Sonuçta 5 haziran itibariye “buçuk” adam oldu beyimiz :)
Beşinci ayda Efe Deniz bize yine bir sürü süpriz yaptı bizlere.
İlk süprizi beşinci ayın ortasında pat diye çıkıveren dişi oldu :)
Biz acaba mı, bir kabartı mı ne var? diye kendi kendimize sorarken minik bir diş atıverdi kendini dışarı.

Dişim ve diş etlerim kaşınıyorrr

Ve en büyük korkumla yüzleşmiş oldum böylelikle. “Diş çıkarırken ateşlenip,huy değiştirip, tüm düzeni bozulacak mı?”. Bu saydıklarımın hiçbiri olmadı çok şükür ama bu dönemde iştahsızlık,sürekli kucağa alınıp ayakta durma isteği arttı. Bu ayakta durma isteği de gerçekten ayaklanmasını tetiklemiş olmalı ki, ikinci süprizini 5.ayın üçüncü haftasında birden bire kollarıma tutunup kalkmasıyla yaşamış olduk.



Hoopp işte ayaktayım

Şimdi tutunacak ne bulursa asılıp kendini kaldırıyor. Bacakları henüz güçsüz olduğundan kısa bir süre ayakta durup sonra popo üstü oturuveriyor :)

Elimi koyunca düşmeden oturabiliyormuşum...

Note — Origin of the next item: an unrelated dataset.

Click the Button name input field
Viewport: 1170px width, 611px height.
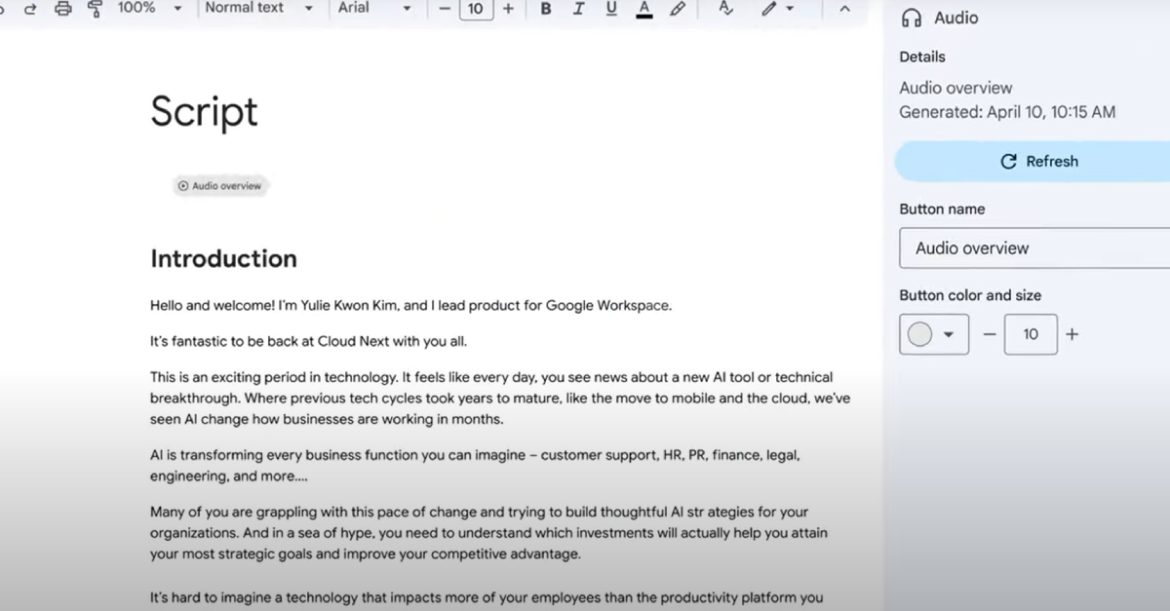pos(1034,248)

Kendi başına oturma süreleri de uzadı birkaç dakika ancak dayanabilen miniğimiz artık çok daha uzun süreler oturabiliyor. Ama hala yüzüstü durma ile sorun yaşıyoruz.
Yüzüstü durmaktan hiç hoşlanmayan bıcır,sanırım bu gidişle emekleme diye bir eylemden hiç haberdar olamayacak.
Yemek konusuna gelince gündüzleri biberonla olan ilişkisi neredeyse sıfıra indi bizimkinin. "Kaşık olmadan yemem" triplerinde. Hatta boşta kaşık bulduğu zaman kendi kendine yeme denemeleri bile yapıyor.

Ama bu kaşık booşş :(



Kısaca bizimki şimdiden anladı galiba “abi” olduğunu, dişimi çıkartır,yemeğimi yer,ayağa kalkar büyüdüğümü ispatlarım der gibi bir hali var.

Bu ses nerden geldi? Şuradaki nesne ne? Meraklı ne demek?

Tabii tüm bu büyüme hevesiyle beraber artan merak ve ilgi, kendimizi bir anda bir “kaşla göz arası” döneminde bulmamıza sebep oldu.
Herşey kaşla göz arasında olabiliyor.
Örneğin şekil 1A’da gördüğünüz broşür oyalansın diye yolda eline verilmiş olup kafamızı başka bir yöne çevirdiğimiz anda kaşla göz arası kemirilmek suretiyle ekteki biçime getirilmiştir.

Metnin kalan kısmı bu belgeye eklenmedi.